## [Prompt]
Set down every entry exactly as given. Pictures are to be left out.

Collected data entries

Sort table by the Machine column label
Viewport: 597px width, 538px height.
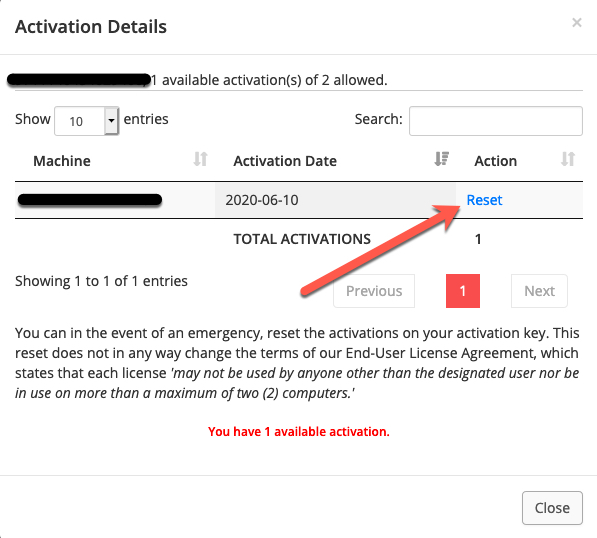(x=62, y=161)
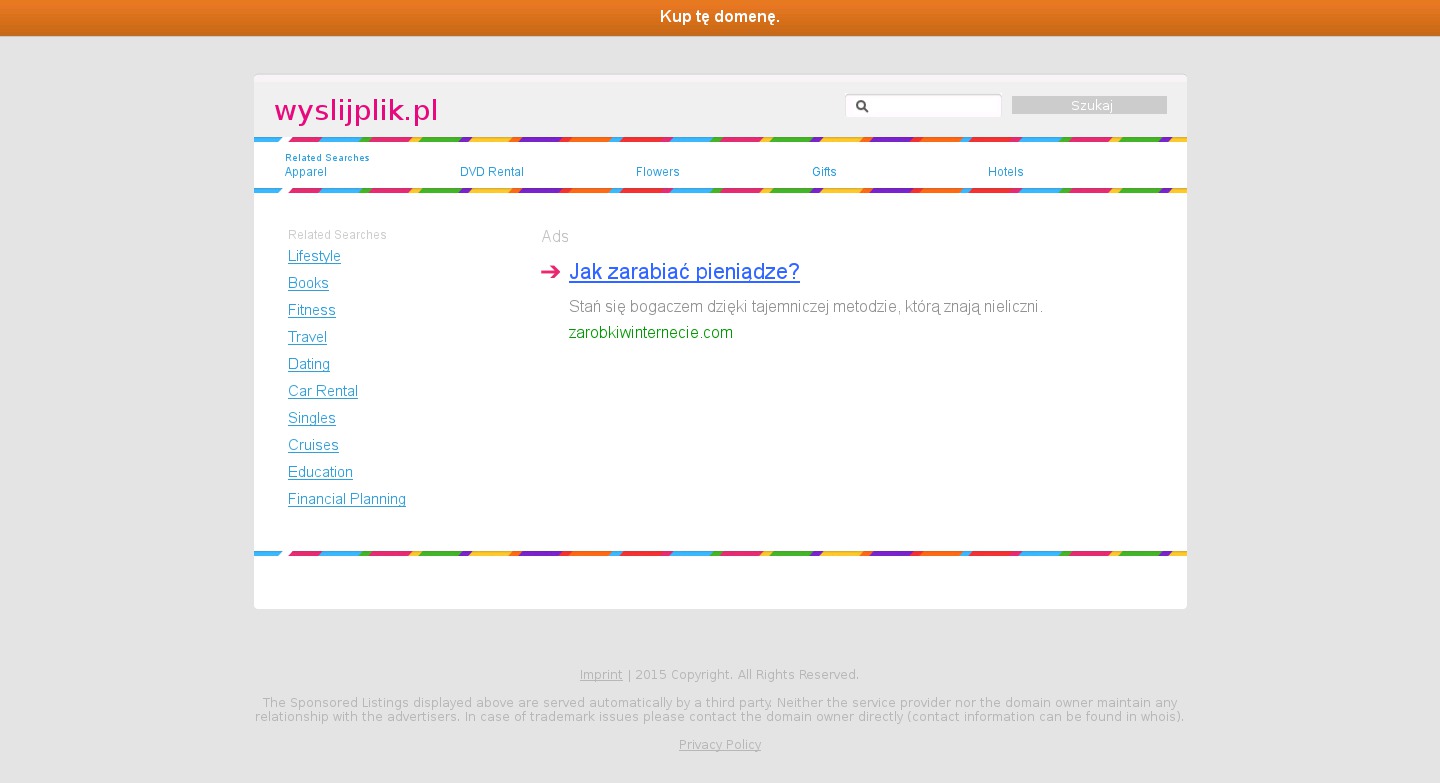The image size is (1440, 783).
Task: Go to Hotels related search
Action: pyautogui.click(x=1006, y=172)
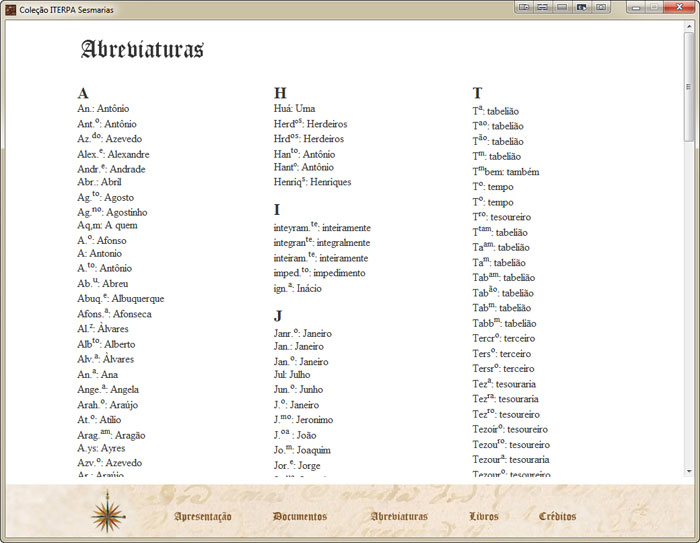
Task: Select the Abreviaturas navigation item
Action: point(399,517)
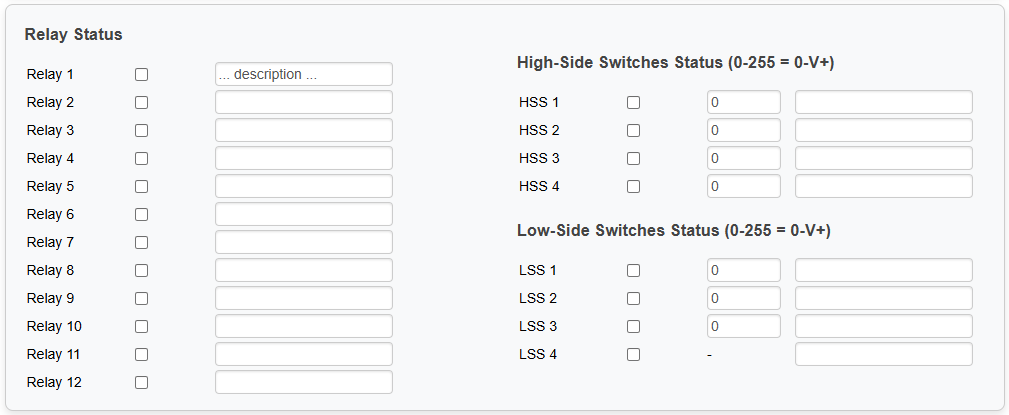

## [Task output]
Sort table by the Machine column label
Viewport: 597px width, 538px height.
(x=62, y=161)
The image size is (1440, 783).
Task: Go to Hotels related search
Action: pyautogui.click(x=1006, y=172)
Task: Select the Abreviaturas navigation item
Action: point(399,517)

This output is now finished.